Un manifestante por cada una de las víctimas de esa jornada diabólica. Lo que estamos celebrando es la venganza pura y llana. Estamos todos en esta masa elevando las ondas eléctricas de una noche de comunidad medio borracha, patriota y militarizada, que veía al fin y al cabo a su país enganchado en invasiones sin sentido, con casi una década de operaciones y más de 100 mil muertos civiles, pero que sabía que todo era, en rigor, un soberano fracaso si no se conseguía el trofeo mayor, la cabeza destrozada de Bin Laden.

Por eso quizás estoy sombrío mientras culebreo entre la muchedumbre. No puedo sentir esa algarabía, supongo que contaminado también por mi condición de extranjero, y ubicado al otro lado del espectro ideológico del militarismo.

“¿Vas a hablar con algunos de los jóvenes?”, me pregunta Pablo al ver mi grabadora sorda. “No sé, no tengo ánimo. Me voy”.

Pablo dice que también se va. Tomamos rumbos distintos. Cruzo de lado a lado la nave central que enfrenta a la plaza Lafayette, la que Obama cruza los domingos a veces para ir a rezar a la iglesia episcopal de Saint John. Llego hasta el extremo, casi volviendo a la calle 17. Aparece toda una camada fresca, de también 17 años, o 18, los rostros angelicales de casi niños y casi niñas que vienen a unirse al festejo.

> **Qué se pide**:
1 - Enumera todas las personas que el artículo menciona por su nombre.
2 - Copia del artículo el fragmento que va de "Un manifestante por" a "de Bin Laden.", ambos incluidos.

> **Datos proporcionados**:

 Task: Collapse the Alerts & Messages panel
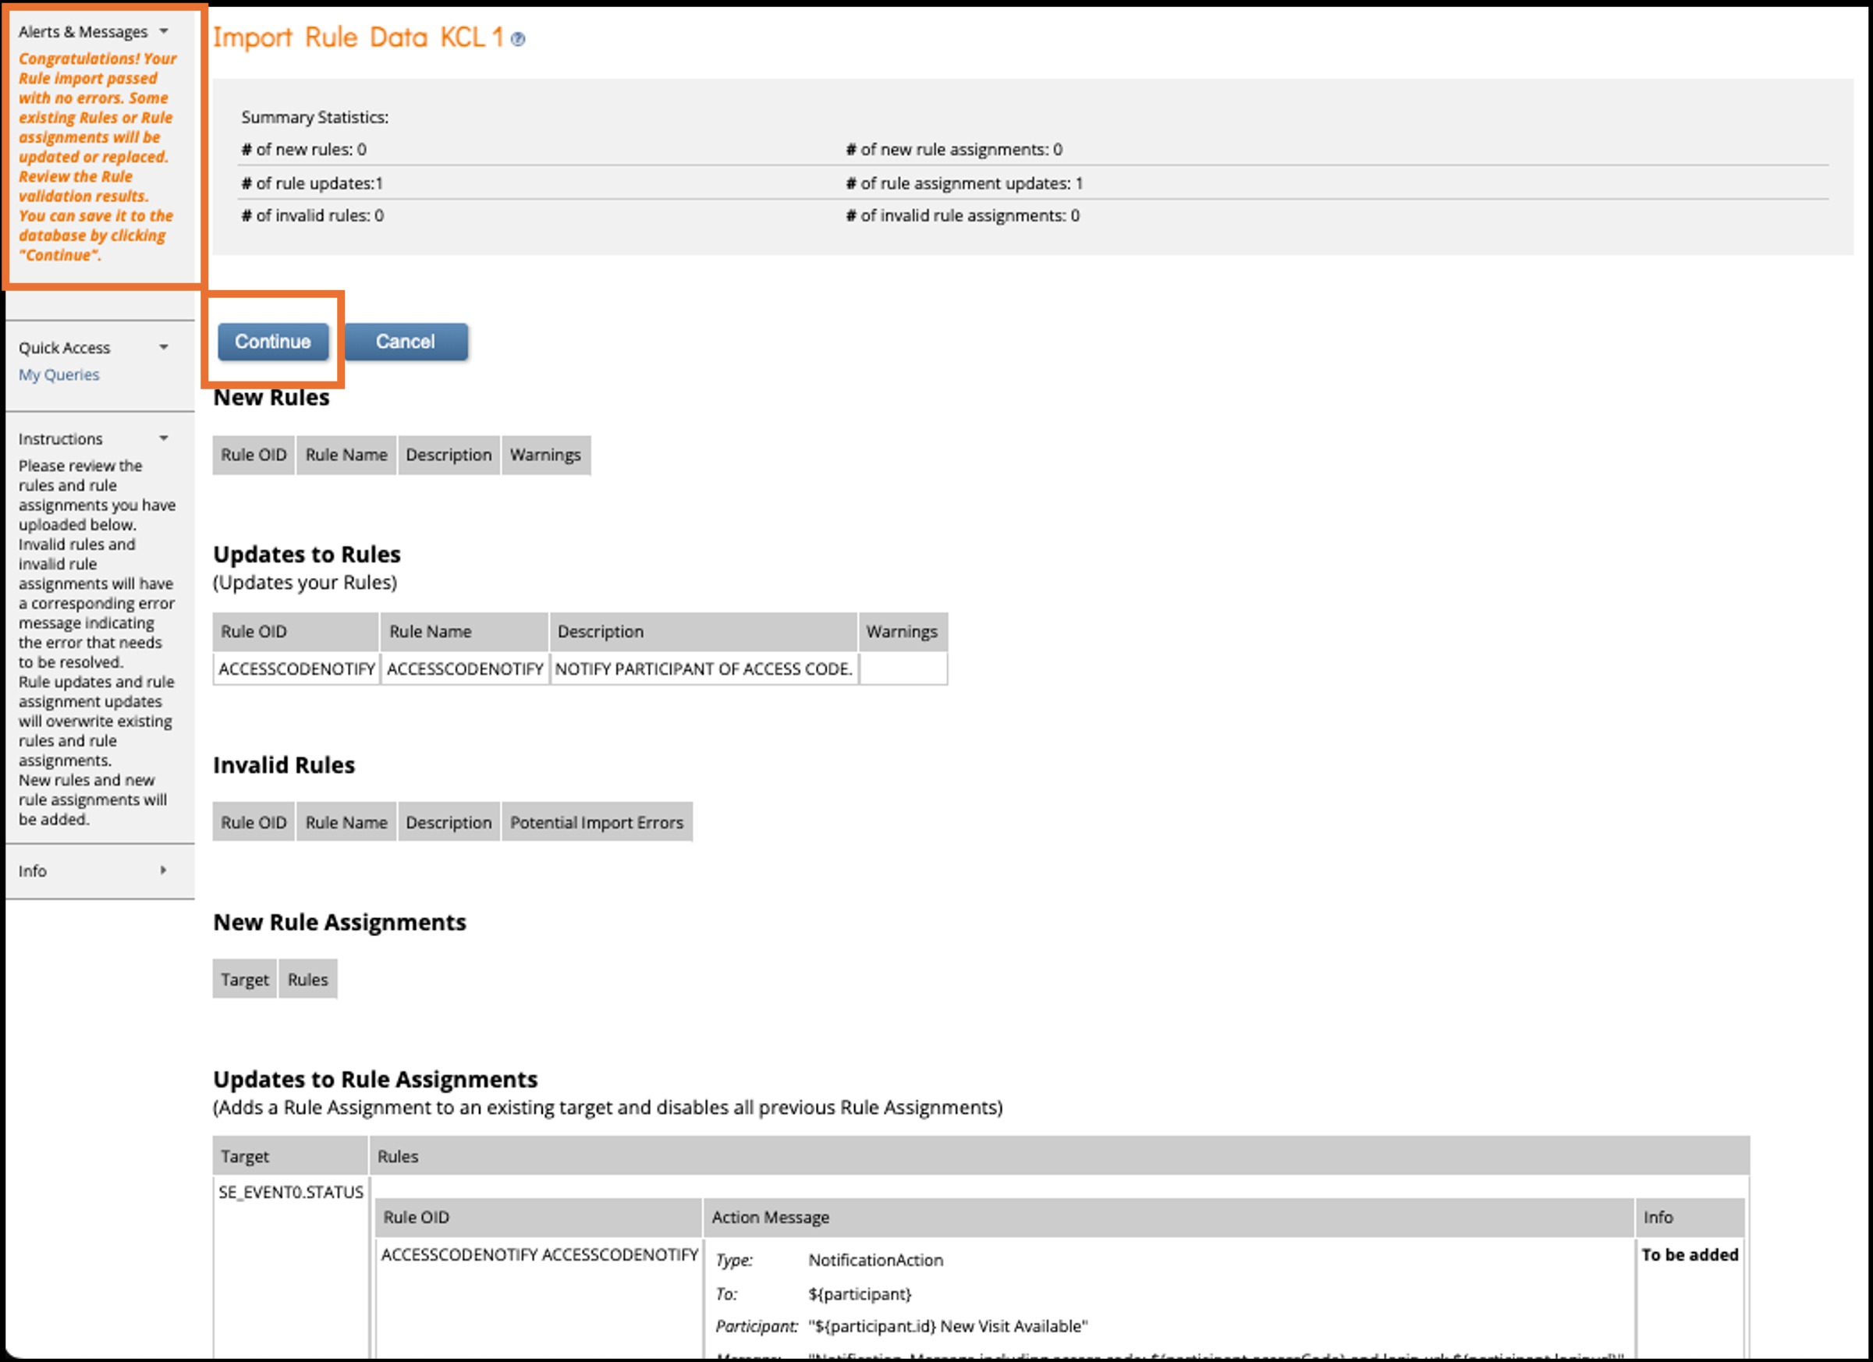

> **Respuestas**:
1 - Bin Laden, Pablo, Obama

2 -
Un manifestante por cada una de las víctimas de esa jornada diabólica. Lo que estamos celebrando es la venganza pura y llana. Estamos todos en esta masa elevando las ondas eléctricas de una noche de comunidad medio borracha, patriota y militarizada, que veía al fin y al cabo a su país enganchado en invasiones sin sentido, con casi una década de operaciones y más de 100 mil muertos civiles, pero que sabía que todo era, en rigor, un soberano fracaso si no se conseguía el trofeo mayor, la cabeza destrozada de Bin Laden.